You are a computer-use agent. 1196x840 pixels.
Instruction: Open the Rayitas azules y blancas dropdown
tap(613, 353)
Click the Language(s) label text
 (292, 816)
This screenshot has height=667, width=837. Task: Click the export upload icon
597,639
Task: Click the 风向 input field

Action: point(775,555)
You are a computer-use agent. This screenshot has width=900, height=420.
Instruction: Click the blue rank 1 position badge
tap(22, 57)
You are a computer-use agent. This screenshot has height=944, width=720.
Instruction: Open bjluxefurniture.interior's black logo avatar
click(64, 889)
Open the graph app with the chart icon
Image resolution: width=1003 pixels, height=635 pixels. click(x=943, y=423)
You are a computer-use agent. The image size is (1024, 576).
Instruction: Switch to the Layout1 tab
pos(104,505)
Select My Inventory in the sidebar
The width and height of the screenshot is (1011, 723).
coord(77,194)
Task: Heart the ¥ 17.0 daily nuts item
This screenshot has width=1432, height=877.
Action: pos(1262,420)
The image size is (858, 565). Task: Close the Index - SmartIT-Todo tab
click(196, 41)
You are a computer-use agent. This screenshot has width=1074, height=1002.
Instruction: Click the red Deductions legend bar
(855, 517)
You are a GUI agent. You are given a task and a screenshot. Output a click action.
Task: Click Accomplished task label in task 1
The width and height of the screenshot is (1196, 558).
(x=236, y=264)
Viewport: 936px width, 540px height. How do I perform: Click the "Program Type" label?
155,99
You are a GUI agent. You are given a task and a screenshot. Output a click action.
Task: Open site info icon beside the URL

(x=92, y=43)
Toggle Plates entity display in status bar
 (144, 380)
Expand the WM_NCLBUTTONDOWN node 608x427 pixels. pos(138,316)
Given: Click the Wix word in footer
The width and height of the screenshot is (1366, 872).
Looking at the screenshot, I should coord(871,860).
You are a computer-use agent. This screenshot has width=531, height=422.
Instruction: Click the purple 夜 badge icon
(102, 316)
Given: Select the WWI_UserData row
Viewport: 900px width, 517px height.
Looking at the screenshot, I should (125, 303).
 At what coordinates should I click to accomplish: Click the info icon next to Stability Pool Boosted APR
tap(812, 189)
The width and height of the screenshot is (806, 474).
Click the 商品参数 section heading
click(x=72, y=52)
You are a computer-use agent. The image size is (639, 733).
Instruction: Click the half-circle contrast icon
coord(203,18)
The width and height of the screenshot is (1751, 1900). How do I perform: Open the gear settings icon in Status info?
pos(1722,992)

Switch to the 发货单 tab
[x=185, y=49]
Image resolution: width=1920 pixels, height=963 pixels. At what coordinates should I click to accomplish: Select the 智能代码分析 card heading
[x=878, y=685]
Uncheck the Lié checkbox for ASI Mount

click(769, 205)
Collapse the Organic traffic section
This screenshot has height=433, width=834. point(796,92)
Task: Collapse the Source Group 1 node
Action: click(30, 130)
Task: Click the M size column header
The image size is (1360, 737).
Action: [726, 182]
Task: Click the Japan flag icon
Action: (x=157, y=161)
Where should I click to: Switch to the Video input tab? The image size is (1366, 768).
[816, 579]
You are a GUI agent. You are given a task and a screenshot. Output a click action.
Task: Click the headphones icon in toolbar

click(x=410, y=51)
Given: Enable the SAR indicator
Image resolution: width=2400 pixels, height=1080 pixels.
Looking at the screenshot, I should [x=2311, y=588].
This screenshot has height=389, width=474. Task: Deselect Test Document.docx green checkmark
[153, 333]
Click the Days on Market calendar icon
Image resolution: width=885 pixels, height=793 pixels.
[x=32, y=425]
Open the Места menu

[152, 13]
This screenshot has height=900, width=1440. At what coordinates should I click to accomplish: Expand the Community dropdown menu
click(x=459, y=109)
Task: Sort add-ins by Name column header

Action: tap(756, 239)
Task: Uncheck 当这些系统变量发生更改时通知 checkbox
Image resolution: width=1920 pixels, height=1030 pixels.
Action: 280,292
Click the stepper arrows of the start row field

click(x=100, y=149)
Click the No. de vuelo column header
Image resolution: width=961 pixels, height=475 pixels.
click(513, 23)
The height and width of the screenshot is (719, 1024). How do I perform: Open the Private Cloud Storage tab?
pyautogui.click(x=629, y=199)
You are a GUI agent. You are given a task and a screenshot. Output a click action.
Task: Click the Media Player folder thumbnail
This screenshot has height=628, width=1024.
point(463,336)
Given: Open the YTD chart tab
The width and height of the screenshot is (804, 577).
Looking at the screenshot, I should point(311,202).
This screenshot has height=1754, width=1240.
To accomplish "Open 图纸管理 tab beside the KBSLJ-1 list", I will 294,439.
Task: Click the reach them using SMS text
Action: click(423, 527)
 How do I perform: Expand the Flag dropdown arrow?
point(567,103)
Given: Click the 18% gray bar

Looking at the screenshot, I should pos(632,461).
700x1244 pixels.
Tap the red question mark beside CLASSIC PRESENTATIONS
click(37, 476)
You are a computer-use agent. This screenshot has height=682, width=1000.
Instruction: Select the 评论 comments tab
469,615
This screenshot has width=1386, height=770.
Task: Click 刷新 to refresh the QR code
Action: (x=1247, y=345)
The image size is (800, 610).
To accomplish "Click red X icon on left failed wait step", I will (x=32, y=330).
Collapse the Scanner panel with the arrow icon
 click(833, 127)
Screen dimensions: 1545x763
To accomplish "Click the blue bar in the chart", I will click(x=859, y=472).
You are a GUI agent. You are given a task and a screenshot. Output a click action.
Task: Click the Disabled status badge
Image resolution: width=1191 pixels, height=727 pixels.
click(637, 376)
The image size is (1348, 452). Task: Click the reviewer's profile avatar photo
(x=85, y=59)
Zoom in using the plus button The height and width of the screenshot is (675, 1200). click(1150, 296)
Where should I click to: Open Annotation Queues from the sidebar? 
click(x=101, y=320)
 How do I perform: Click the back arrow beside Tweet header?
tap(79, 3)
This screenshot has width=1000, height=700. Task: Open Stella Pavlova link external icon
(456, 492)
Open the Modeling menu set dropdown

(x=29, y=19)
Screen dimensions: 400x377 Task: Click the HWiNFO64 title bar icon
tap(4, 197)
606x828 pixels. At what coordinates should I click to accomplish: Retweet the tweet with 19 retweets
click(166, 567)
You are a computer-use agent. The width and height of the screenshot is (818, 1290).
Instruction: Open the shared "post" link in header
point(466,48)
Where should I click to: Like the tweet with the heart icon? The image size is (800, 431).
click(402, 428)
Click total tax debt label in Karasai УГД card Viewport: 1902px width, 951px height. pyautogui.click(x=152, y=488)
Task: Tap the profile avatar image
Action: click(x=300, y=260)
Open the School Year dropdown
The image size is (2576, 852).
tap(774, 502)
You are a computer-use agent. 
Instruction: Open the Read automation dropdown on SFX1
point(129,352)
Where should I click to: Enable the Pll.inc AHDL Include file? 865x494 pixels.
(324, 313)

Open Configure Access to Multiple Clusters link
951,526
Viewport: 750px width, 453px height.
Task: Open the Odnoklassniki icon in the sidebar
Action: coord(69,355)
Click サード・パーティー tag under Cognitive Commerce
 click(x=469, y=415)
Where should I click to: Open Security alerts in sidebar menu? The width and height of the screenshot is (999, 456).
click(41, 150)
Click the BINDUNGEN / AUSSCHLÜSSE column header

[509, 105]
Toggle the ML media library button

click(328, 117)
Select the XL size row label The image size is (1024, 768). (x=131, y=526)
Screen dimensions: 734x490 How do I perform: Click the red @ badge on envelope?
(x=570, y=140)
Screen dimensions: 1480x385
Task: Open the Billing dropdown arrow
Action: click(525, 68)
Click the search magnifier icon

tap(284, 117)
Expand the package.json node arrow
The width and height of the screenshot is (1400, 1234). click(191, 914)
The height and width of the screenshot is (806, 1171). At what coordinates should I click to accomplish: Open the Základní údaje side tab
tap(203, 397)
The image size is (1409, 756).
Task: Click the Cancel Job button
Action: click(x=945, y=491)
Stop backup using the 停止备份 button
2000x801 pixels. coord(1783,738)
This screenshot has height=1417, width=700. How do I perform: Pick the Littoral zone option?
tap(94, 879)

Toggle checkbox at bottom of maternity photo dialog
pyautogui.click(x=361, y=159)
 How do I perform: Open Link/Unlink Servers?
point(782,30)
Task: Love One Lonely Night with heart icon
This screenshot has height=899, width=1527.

**Work instructions**
Please reproduce exactly the lines in the listing above from the one containing "Task: Click the Media Player folder thumbnail" through the one containing "has height=682, width=1000.", both included, and nothing more.

**Answer box**
Task: Click the Media Player folder thumbnail
This screenshot has height=628, width=1024.
point(463,336)
Given: Open the YTD chart tab
The width and height of the screenshot is (804, 577).
Looking at the screenshot, I should point(311,202).
This screenshot has height=1754, width=1240.
To accomplish "Open 图纸管理 tab beside the KBSLJ-1 list", I will 294,439.
Task: Click the reach them using SMS text
Action: click(423, 527)
 How do I perform: Expand the Flag dropdown arrow?
point(567,103)
Given: Click the 18% gray bar

Looking at the screenshot, I should pos(632,461).
700x1244 pixels.
Tap the red question mark beside CLASSIC PRESENTATIONS
click(37, 476)
You are a computer-use agent. This screenshot has height=682, width=1000.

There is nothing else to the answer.